What is required:
Return the following entries exactly, word for word.
-- Record extracts follows --
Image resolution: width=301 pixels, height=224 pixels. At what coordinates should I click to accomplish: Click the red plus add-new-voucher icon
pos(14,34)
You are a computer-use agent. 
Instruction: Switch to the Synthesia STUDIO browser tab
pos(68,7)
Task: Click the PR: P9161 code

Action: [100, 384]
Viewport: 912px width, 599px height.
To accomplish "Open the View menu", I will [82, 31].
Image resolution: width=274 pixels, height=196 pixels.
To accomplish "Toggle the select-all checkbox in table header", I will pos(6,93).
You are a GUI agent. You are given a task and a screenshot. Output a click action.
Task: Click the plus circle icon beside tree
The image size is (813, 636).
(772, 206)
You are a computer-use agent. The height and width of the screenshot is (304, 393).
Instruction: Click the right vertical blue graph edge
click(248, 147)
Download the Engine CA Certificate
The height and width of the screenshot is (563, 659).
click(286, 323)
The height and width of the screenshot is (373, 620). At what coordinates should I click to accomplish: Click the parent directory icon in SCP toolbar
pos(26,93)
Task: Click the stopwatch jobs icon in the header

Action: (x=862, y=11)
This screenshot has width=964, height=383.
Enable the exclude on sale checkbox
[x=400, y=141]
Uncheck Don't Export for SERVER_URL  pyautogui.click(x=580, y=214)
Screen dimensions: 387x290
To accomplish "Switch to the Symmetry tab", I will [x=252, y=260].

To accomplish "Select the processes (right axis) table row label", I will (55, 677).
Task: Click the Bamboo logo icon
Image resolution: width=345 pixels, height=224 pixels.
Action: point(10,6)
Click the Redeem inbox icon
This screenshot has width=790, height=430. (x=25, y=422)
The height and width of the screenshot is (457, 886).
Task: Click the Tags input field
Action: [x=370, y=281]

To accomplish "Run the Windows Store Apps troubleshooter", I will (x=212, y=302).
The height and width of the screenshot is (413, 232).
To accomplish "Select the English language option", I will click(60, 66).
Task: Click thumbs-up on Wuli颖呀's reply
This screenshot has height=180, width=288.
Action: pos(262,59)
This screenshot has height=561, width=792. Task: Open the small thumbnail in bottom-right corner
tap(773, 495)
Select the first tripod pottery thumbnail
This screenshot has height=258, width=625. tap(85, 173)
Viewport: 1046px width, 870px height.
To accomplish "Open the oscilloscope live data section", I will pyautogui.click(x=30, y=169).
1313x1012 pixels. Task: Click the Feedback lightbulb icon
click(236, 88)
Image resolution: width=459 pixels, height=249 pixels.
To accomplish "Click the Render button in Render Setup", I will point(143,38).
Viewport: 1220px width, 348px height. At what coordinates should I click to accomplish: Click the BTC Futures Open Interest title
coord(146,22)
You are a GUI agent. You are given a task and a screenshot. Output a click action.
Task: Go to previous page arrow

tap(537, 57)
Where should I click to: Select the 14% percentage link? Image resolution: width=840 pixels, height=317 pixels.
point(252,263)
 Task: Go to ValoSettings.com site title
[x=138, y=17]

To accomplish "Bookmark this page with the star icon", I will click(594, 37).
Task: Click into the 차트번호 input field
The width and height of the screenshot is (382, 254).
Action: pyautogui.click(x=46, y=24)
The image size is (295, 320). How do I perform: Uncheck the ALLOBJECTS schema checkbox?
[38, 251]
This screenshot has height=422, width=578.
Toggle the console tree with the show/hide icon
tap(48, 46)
-- Record extracts concluded --
Task response:
Image resolution: width=301 pixels, height=224 pixels. At what coordinates should I click to accomplish: Click the red plus add-new-voucher icon
pos(14,34)
You are a computer-use agent. 
Instruction: Switch to the Synthesia STUDIO browser tab
pos(68,7)
Task: Click the PR: P9161 code

Action: [100, 384]
Viewport: 912px width, 599px height.
To accomplish "Open the View menu", I will [82, 31].
Image resolution: width=274 pixels, height=196 pixels.
To accomplish "Toggle the select-all checkbox in table header", I will pos(6,93).
You are a GUI agent. You are given a task and a screenshot. Output a click action.
Task: Click the plus circle icon beside tree
The image size is (813, 636).
(772, 206)
You are a computer-use agent. The height and width of the screenshot is (304, 393).
Instruction: Click the right vertical blue graph edge
click(248, 147)
Download the Engine CA Certificate
The height and width of the screenshot is (563, 659).
click(286, 323)
The height and width of the screenshot is (373, 620). At what coordinates should I click to accomplish: Click the parent directory icon in SCP toolbar
pos(26,93)
Task: Click the stopwatch jobs icon in the header

Action: (x=862, y=11)
This screenshot has width=964, height=383.
Enable the exclude on sale checkbox
[x=400, y=141]
Uncheck Don't Export for SERVER_URL  pyautogui.click(x=580, y=214)
Screen dimensions: 387x290
To accomplish "Switch to the Symmetry tab", I will [x=252, y=260].

To accomplish "Select the processes (right axis) table row label", I will (55, 677).
Task: Click the Bamboo logo icon
Image resolution: width=345 pixels, height=224 pixels.
Action: point(10,6)
Click the Redeem inbox icon
This screenshot has width=790, height=430. (x=25, y=422)
The height and width of the screenshot is (457, 886).
Task: Click the Tags input field
Action: [x=370, y=281]

To accomplish "Run the Windows Store Apps troubleshooter", I will (x=212, y=302).
The height and width of the screenshot is (413, 232).
To accomplish "Select the English language option", I will click(60, 66).
Task: Click thumbs-up on Wuli颖呀's reply
This screenshot has height=180, width=288.
Action: pos(262,59)
This screenshot has height=561, width=792. Task: Open the small thumbnail in bottom-right corner
tap(773, 495)
Select the first tripod pottery thumbnail
This screenshot has height=258, width=625. tap(85, 173)
Viewport: 1046px width, 870px height.
To accomplish "Open the oscilloscope live data section", I will pyautogui.click(x=30, y=169).
1313x1012 pixels. Task: Click the Feedback lightbulb icon
click(236, 88)
Image resolution: width=459 pixels, height=249 pixels.
To accomplish "Click the Render button in Render Setup", I will point(143,38).
Viewport: 1220px width, 348px height. At what coordinates should I click to accomplish: Click the BTC Futures Open Interest title
coord(146,22)
You are a GUI agent. You are given a task and a screenshot. Output a click action.
Task: Go to previous page arrow

tap(537, 57)
Where should I click to: Select the 14% percentage link? Image resolution: width=840 pixels, height=317 pixels.
point(252,263)
 Task: Go to ValoSettings.com site title
[x=138, y=17]

To accomplish "Bookmark this page with the star icon", I will click(594, 37).
Task: Click into the 차트번호 input field
The width and height of the screenshot is (382, 254).
Action: pyautogui.click(x=46, y=24)
The image size is (295, 320). How do I perform: Uncheck the ALLOBJECTS schema checkbox?
[38, 251]
This screenshot has height=422, width=578.
Toggle the console tree with the show/hide icon
tap(48, 46)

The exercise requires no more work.